Leipzig isn’t as cool as Berlin, but it still has its own special vibe. Its history is unique, and it’s got plenty of weird contrasts.
For a little dose of history, head to the Museum in der Runden Ecke. This former Stasi headquarters is full of eye-opening displays about how the secret police worked.
The Old Town in Leipzig is one of the city's most beautiful, and is a perfect place to soak up the atmosphere. It's home to the Market Square and many arcades, courtyards and historical buildings.
You can find a variety of Leipzig things to see and to do in the Old Town including the Stadtgeschichtliches Museum (which houses city history), St Nicholas Church, St Thomas Church and a number of other buildings, all within walking distance of each other.
Another interesting building is the Alte Waage (Old Scales), a 16th century Renaissance style building used for weight and measure. It has a sundial and 4-stage pediment that faces the Market Square.
Leipzig might not be as high up on the tourist radar as other German cities like Berlin and Dresden, but it's a vibrant and upcoming town that is definitely worth a visit. Whether you want to spend your days admiring art exhibitions or enjoying the city's cool startup scene, Leipzig is a great choice.

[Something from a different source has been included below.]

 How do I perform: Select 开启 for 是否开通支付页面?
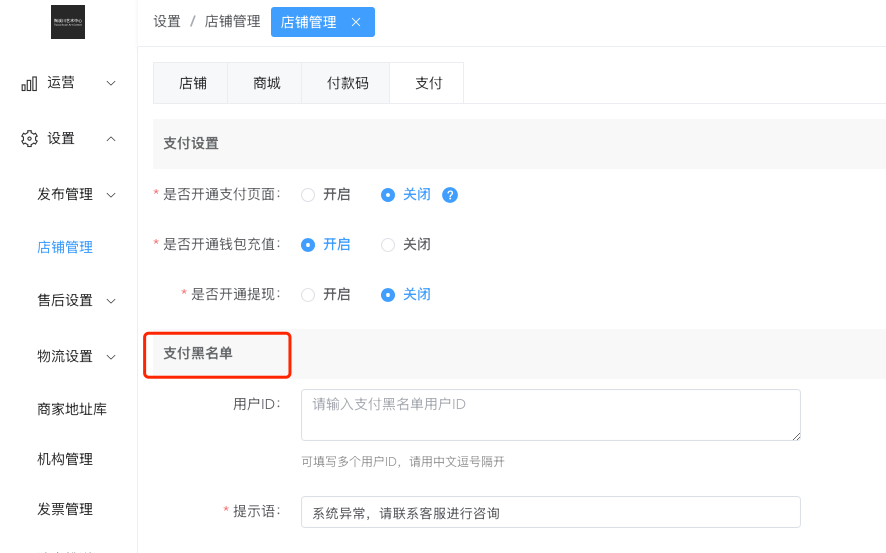[x=308, y=195]

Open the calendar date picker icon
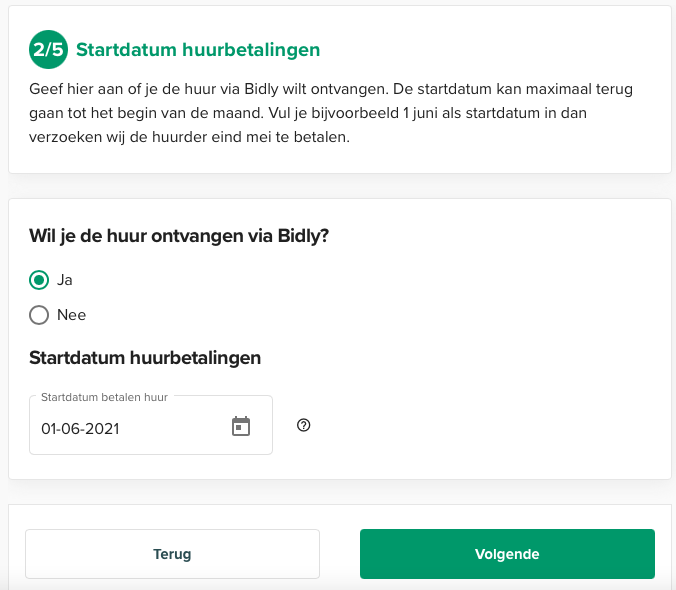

One of the city's most popular attractions is the Panorama Tower, which offers a stunning view of Leipzig from its rooftop. It's one of the tallest buildings in Germany, with a spire that extends to the horizon and provides an excellent overview of the city.
Leipzig is a creative city with lots of museums and galleries displaying some of the best arts. This is especially true of the music world, which has produced some of the greatest musicians in history.
The town hall (Neues Rathaus) in Leipzig is a great place to see and learn more about the city’s history. It was erected in 1905 on the foundations of the old Pleissenburg Castle and exudes all the grandeur it once did.
It’s worth visiting to see the Gothic interior. You’ll also find a museum dedicated to the life of Johann Sebastian Bach, one of the greatest composers of all time.
Monument to the Battle of Nations
The Monument to the Battle of Nations is one of Leipzig’s most iconic attractions. Built in 1913 to commemorate the 1813 Battle of Leipzig, which involved forces from around Europe, it’s one of the tallest memorials in Germany.
In addition to the monument itself, it also houses a museum called Forum 1813 that details the events of the battle through rare weapons and uniforms and personal mementos. The monument itself is 91 metres high, with 500 steps leading up to a viewing platform at the top.
The entire structure feels like something out of a fantasy novel. In addition to huge stone figures, it features crypt chambers and a herculean proportion that seems to have been inspired by the dungeons of fantasy literature.
If classical music is your thing, you’ll love the Mendelssohn House. It’s the last home of the German composer Felix Mendelssohn Bartholdy and now houses a museum devoted to his life.
The interior is set in the late Biedermeier style, with a small study featuring a piano and desk based on a watercolour painted by Mendelssohn himself. There’s also a video library and an Effektorium, or conductor’s podium, where you can try your hand at conducting one of Mendelssohn’s orchestral works.
Another great Leipzig attraction is the Museum in der Runden Ecke, or 'Museum in the Round Corner'. This curved building was the former district headquarters of the Stasi, East Germany's secret police. It's a fascinating place to learn about the GDR under SED rule and the reunification process.